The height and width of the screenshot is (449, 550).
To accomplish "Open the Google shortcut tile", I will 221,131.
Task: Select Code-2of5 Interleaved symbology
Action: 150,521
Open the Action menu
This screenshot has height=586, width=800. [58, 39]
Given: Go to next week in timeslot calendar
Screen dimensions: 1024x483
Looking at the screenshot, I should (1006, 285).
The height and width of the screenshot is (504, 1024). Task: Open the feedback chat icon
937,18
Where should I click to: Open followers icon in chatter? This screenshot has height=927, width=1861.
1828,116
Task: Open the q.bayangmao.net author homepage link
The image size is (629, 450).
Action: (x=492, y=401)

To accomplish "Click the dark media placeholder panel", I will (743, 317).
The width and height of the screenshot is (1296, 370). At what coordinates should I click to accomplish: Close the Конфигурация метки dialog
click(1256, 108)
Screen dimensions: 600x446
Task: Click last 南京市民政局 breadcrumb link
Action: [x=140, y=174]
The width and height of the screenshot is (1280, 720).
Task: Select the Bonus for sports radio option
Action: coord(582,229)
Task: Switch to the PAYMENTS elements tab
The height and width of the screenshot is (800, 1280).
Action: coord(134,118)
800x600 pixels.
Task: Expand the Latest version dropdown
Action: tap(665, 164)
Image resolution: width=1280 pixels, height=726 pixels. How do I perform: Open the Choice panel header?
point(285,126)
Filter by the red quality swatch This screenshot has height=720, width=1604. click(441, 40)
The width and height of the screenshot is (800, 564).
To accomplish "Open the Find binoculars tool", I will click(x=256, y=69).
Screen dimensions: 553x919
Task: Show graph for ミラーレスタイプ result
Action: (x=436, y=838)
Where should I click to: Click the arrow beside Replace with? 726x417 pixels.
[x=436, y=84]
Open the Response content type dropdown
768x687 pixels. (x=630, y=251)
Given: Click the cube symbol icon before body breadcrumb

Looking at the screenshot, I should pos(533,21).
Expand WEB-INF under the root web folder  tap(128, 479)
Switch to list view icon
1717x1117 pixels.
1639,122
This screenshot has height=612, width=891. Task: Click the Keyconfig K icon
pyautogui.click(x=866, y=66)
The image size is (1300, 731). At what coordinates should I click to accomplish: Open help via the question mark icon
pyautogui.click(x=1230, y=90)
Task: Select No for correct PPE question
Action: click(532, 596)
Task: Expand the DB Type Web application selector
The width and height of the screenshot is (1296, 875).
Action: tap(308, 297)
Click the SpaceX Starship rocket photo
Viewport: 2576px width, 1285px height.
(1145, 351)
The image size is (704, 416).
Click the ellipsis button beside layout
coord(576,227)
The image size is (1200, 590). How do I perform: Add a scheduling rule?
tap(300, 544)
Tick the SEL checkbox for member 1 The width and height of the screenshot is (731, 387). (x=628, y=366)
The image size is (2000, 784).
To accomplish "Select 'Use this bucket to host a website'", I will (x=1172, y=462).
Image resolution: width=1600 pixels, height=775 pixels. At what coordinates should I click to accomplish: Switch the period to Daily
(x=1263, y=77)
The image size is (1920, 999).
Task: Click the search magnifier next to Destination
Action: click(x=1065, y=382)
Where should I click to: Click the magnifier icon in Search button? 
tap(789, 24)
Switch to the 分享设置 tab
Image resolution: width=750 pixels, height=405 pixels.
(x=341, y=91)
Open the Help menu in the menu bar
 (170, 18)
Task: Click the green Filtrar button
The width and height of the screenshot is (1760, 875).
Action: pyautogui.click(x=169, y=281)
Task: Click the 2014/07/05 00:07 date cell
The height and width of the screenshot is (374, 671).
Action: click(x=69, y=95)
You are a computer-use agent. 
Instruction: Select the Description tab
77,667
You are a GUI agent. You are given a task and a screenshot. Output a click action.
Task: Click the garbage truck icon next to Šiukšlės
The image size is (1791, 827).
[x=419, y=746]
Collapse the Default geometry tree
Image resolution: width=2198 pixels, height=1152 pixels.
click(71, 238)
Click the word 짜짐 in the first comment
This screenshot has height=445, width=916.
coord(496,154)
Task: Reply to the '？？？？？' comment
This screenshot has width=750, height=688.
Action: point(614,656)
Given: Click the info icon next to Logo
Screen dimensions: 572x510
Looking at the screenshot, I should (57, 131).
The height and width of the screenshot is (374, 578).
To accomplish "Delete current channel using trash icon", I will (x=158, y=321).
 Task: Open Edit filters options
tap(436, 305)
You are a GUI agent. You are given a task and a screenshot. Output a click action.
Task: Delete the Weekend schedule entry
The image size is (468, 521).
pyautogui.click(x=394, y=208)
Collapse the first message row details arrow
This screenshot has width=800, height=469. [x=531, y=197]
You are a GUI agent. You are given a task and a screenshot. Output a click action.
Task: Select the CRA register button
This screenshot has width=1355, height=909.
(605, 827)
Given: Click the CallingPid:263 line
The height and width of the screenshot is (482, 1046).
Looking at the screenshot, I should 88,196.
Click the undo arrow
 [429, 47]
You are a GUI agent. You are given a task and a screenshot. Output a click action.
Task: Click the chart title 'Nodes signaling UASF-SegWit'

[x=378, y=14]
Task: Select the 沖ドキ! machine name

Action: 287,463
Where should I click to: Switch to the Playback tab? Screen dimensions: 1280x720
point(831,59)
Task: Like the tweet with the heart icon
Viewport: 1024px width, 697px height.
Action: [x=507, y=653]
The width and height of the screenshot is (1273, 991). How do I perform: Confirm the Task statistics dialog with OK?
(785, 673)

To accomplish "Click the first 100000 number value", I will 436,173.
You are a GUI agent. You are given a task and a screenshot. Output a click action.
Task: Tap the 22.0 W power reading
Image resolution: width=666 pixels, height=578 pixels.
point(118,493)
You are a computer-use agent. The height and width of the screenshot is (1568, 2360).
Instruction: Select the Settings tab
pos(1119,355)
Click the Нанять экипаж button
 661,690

Work required. Of the entries above, repeat exactly the lines between the line with "Task: Expand the DB" and the line with "The image size is (2000, 784).", inclusive, and no others.

Response below.
Task: Expand the DB Type Web application selector
The width and height of the screenshot is (1296, 875).
Action: tap(308, 297)
Click the SpaceX Starship rocket photo
Viewport: 2576px width, 1285px height.
(1145, 351)
The image size is (704, 416).
Click the ellipsis button beside layout
coord(576,227)
The image size is (1200, 590). How do I perform: Add a scheduling rule?
tap(300, 544)
Tick the SEL checkbox for member 1 The width and height of the screenshot is (731, 387). (x=628, y=366)
The image size is (2000, 784).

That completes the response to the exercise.